WHAT YOU ARE ASKED TO DO —
Repeat the stretch of rows from the line containing "1639x922 pixels." through the line containing "I will point(1016,454).", both included, and nothing else.

ENTRIES SUPPLIED —
** BEGIN **

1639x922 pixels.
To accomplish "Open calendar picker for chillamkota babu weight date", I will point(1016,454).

** END **
** BEGIN **

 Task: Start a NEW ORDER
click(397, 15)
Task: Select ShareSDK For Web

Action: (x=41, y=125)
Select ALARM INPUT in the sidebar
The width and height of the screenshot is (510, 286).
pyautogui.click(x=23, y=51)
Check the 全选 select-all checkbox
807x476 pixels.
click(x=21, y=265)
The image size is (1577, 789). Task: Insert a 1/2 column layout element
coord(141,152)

** END **
** BEGIN **

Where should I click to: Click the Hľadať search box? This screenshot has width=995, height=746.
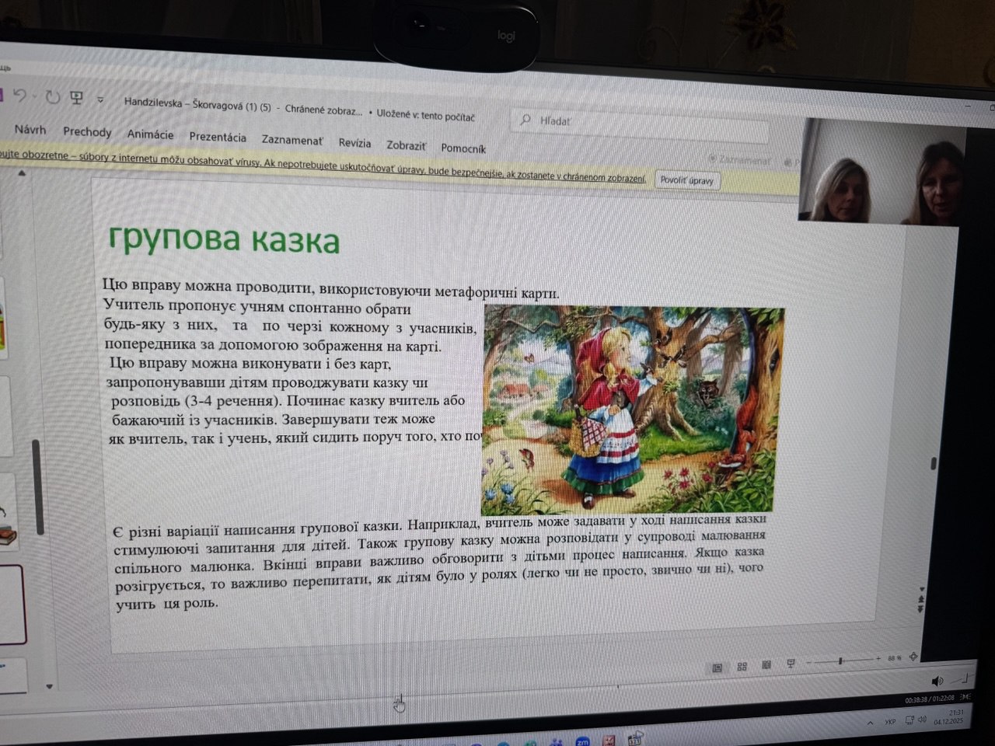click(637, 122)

** END **

SOLUTION TO THE PROBLEM —
1639x922 pixels.
To accomplish "Open calendar picker for chillamkota babu weight date", I will point(1016,454).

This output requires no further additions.